PHP 7 and strict “resource” types

Question

Does PHP 7 support strict typing for resources? If so, how?

For example:

    declare (strict_types=1);

    $ch = curl_init ();
    test ($ch);

             


        

Answer 1

resource is not a valid type so it's assumed to be a class name as per good old PHP/5 type hints. But curl_init() does not return an object instance.

As far as I know there's not way to specify a resource. It probably wouldn't be so useful since not all resources are identical: a resource generated by fopen() would be useless for oci_parse().

P.S. If you want to check the resource in the function body, you can use get_resource_type() (with is_resource() to prevent errors), as in:

is_resource($ch) && get_resource_type($ch) === 'curl'

Answer 2

PHP does not have a type hint for resources because

No type hint for resources is added, as this would prevent moving from resources to objects for existing extensions, which some have already done (e.g. GMP).

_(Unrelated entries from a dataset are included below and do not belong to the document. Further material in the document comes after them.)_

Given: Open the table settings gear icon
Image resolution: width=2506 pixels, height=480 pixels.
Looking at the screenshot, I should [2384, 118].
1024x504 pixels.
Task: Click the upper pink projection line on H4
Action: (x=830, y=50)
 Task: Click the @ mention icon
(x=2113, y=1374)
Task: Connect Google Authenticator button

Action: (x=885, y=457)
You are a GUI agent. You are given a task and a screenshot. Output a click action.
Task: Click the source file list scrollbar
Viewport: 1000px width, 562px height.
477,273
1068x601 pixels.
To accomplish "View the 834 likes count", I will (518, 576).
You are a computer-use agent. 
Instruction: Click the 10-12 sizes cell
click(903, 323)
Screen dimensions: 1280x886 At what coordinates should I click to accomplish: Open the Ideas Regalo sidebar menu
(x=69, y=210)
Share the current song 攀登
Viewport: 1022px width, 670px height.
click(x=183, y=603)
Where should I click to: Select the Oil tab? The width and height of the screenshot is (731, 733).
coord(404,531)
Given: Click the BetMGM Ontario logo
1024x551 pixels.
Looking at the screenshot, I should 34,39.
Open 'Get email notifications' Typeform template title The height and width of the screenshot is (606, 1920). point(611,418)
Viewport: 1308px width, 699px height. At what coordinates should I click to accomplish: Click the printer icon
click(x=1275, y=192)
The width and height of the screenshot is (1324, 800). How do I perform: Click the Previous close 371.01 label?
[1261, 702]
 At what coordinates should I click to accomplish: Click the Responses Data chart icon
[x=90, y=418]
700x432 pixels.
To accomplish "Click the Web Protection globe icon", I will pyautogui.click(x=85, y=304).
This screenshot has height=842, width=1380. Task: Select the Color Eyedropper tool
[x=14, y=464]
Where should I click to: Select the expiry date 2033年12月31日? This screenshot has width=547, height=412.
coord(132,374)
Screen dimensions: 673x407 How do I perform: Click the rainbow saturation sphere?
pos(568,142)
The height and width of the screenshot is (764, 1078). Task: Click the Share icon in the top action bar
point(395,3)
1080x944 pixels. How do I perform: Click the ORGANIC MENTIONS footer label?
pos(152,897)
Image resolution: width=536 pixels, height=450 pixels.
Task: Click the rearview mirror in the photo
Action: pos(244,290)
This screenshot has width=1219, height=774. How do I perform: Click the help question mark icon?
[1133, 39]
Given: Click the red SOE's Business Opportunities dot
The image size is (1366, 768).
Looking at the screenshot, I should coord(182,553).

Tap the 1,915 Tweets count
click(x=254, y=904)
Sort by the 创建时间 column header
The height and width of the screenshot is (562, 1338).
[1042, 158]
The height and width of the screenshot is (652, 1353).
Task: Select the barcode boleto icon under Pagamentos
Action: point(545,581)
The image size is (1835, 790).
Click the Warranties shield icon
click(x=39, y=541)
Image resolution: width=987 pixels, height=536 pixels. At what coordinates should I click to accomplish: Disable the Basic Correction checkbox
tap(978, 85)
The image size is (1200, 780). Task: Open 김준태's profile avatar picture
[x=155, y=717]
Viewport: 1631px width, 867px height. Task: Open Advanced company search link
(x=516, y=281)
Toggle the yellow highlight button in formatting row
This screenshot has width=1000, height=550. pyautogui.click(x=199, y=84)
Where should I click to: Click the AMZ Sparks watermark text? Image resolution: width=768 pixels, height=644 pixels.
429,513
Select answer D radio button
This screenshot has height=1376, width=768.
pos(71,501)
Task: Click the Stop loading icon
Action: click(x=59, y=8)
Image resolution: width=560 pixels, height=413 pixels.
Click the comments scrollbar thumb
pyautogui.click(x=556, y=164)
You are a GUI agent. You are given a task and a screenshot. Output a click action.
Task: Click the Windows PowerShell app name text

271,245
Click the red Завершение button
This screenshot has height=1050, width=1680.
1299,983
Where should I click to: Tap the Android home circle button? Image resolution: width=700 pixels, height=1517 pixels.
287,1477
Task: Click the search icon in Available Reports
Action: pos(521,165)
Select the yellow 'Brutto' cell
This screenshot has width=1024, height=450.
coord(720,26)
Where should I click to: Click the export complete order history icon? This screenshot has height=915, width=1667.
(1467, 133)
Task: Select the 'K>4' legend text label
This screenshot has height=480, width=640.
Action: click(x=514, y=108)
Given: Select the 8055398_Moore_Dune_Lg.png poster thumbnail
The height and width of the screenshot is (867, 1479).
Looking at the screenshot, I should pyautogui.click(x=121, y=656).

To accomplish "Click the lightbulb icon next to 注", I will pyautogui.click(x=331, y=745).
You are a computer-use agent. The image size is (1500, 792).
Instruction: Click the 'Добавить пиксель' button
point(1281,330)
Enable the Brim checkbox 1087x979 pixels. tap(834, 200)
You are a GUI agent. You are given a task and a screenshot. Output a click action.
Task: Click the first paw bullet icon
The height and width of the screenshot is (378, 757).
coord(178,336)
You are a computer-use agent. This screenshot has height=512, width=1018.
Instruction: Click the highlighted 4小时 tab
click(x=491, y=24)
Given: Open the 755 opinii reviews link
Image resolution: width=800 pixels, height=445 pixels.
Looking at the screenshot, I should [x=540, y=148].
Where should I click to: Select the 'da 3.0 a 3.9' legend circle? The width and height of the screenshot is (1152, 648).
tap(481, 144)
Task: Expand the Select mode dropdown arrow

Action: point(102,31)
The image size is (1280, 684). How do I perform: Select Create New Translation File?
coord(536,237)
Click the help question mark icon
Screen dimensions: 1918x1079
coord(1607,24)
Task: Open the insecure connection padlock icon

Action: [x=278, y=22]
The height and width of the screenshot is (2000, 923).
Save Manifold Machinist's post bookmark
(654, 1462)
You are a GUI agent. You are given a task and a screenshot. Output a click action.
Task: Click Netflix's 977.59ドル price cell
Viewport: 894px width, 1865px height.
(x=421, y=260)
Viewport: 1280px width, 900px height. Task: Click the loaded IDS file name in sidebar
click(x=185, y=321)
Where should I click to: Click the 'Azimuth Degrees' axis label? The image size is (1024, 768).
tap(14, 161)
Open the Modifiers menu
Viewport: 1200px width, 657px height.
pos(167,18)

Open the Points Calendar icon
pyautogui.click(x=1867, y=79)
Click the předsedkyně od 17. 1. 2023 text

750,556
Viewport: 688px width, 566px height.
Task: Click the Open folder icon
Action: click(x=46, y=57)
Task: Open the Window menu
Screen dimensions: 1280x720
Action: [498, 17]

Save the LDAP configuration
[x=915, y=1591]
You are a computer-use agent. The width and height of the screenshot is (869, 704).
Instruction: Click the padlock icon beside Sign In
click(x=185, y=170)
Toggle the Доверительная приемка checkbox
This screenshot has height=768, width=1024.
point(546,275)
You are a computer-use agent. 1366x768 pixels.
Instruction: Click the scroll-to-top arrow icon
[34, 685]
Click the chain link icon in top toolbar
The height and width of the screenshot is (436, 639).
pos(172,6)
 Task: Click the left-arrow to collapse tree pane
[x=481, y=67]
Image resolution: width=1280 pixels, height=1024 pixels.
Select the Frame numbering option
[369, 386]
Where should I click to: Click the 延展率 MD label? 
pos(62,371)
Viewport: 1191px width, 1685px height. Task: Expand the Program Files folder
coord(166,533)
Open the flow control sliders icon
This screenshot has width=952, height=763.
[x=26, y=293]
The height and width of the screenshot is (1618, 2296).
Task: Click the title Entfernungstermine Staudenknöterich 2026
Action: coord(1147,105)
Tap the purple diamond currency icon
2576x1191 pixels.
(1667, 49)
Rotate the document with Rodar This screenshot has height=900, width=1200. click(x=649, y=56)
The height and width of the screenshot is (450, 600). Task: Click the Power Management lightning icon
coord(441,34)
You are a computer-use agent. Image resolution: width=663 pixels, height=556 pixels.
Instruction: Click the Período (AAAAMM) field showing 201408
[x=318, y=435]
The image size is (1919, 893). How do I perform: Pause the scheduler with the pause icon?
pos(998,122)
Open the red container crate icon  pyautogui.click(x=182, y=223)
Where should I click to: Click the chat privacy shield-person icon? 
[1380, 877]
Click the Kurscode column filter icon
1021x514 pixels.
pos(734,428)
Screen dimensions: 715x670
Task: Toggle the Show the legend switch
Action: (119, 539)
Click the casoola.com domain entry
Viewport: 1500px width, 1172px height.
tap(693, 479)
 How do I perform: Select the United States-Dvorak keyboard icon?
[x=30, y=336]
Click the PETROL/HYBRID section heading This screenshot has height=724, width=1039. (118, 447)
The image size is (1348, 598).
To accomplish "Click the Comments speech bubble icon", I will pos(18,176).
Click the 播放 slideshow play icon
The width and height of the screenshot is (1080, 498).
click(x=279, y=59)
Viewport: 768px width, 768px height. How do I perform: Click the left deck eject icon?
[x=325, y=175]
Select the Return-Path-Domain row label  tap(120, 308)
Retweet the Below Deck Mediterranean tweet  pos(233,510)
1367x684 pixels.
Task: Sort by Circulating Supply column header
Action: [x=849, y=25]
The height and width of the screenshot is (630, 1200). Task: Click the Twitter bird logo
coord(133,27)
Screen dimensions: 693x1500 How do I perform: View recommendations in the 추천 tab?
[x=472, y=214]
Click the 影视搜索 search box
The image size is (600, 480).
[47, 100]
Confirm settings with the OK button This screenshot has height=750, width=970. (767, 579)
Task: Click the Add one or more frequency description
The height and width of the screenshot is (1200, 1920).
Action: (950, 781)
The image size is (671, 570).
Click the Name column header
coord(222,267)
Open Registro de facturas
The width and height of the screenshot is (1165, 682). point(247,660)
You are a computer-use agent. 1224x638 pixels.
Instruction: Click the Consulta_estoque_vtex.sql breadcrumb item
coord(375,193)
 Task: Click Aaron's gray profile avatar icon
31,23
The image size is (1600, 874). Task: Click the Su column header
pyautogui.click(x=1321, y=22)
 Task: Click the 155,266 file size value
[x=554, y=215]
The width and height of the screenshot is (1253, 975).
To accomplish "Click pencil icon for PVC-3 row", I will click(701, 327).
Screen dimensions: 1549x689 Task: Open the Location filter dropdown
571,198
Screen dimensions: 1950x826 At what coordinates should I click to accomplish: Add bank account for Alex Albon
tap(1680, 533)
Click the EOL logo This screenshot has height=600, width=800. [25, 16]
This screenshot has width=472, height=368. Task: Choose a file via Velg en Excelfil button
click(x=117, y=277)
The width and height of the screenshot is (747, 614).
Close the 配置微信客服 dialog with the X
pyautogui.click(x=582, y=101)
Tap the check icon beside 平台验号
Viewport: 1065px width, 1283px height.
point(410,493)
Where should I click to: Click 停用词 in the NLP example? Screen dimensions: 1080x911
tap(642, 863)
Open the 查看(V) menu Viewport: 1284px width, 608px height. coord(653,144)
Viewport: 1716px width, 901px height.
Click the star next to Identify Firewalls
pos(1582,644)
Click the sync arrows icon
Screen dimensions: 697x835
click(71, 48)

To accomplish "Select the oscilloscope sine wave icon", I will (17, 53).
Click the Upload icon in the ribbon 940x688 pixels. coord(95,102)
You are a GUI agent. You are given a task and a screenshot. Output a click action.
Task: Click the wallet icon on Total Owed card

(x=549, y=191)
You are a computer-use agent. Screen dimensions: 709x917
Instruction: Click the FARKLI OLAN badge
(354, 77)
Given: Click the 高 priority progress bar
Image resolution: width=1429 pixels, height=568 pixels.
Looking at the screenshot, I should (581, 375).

However, you can use is_resource() within the function/method body to verify the passed argument and handle it as needed. A reusable version would be an assertion like this:

function assert_resource($resource)
{
    if (false === is_resource($resource)) {
        throw new InvalidArgumentException(
            sprintf(
                'Argument must be a valid resource type. %s given.',
                gettype($resource)
            )
        );
    }
}

which you could then use within your code like that:

function test($ch)
{
    assert_resource($ch);
    // do something with resource
}